Organizers of a fishing tournament believe that the lake holds a sizable population of largemouth bass. They assume that the weights of these fish have a model that is skewed to the right with a mean of 3.5 pounds and a standard deviation of 2.32 pounds.

a) Explain why a skewed model makes sense here.

b) Explain why you cannot determine the probability that a largemouth bass randomly selected (“caught”) from the lake weighs over 3 pounds.

c) Each contestant catches 5 fish each day. Can you determine the probability that someone’s catch averages over 3 pounds?

d) The 12 contestants competing each caught the limit of 5 fish. What’s the standard deviation of the mean weight of the 60 fish caught?

e) Would you be surprised if the mean weight of the 60 fish caught in the competition was more than 4.5 pounds? Use the 68-95-99.7 Rule.

Loans: Based on past experiences, a bank believes that 7% of the people who receive loans will not make payments on time. The bank has recently approved 200 loans.

a) What are the mean and standard deviation of the proportions of clients in this group who may not make timely payments?

b) What assumptions underlie your model? Are the conditions met? Explain.

c) What’s the probability that over 10% of these clients will not make timely payments?

Back to school? Best known for its testing program, ACT Inc., also compiles data on a variety of issues in education. In 2004 the company reported that the national college freshman-to-sophomore retention rate held steadily at 74% over the previous four years. Consider colleges with freshman classes of 400 students.

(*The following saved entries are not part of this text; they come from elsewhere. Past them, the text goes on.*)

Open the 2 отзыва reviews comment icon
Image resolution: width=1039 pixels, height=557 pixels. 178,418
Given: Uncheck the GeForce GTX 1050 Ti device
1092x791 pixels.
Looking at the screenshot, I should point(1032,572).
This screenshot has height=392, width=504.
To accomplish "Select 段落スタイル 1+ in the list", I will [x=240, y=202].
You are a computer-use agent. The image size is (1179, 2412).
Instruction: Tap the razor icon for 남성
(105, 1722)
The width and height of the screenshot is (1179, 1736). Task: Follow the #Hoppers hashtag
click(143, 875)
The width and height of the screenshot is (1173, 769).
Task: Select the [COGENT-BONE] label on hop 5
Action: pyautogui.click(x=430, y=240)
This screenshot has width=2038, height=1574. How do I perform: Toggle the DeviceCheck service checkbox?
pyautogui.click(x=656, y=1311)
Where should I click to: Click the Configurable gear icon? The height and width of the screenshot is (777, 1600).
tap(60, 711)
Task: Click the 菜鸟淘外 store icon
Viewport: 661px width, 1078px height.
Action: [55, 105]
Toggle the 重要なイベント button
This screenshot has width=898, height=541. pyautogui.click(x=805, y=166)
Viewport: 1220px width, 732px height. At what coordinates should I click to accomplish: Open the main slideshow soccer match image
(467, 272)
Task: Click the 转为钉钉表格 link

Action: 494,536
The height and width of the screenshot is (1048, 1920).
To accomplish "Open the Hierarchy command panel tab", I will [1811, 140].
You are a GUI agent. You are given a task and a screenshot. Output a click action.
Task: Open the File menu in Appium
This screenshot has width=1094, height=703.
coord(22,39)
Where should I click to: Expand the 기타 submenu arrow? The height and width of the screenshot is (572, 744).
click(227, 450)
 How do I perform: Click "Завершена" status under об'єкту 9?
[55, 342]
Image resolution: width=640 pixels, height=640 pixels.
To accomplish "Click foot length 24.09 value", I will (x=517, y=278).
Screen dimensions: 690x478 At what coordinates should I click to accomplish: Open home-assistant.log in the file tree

Use the 68-95-99.7 Rule to describe the sampling distribution model for the percentage of those students we expect to return to that school for their sophomore years.

Back to school, again: Based on the 74% national retention rate described in Exercise 31, does a college where 522 of the 603 freshman returned the next year as sophomores have a right to brag that it has an unusually high retention rate? Explain.

Seeds. Information on a packet of seeds claims that the germination rate is 92%. What’s the probability that more than 95% of the 160 seeds in the packet will germinate? Be sure to discuss your assumptions and check the conditions that support your model.

Apples: When a truckload of apples arrives at a packing plant, a random sample of 150 is selected and examined for bruises, discoloration, and other defects. The whole truckload will be rejected if more than 5% of the sample is unsatisfactory. Suppose that in face 8% of the apples on the truck do not meet the desired standard. What’s the probability that the shipment will be accepted anyway?

Genetic defect: It’s believed that 4% of children have a gene that may be linked to juvenile diabetes. Researchers hoping to track 20 of these children for several years test 732 newborns for the presence of this gene. What’s the probability that they find enough subjects for their study?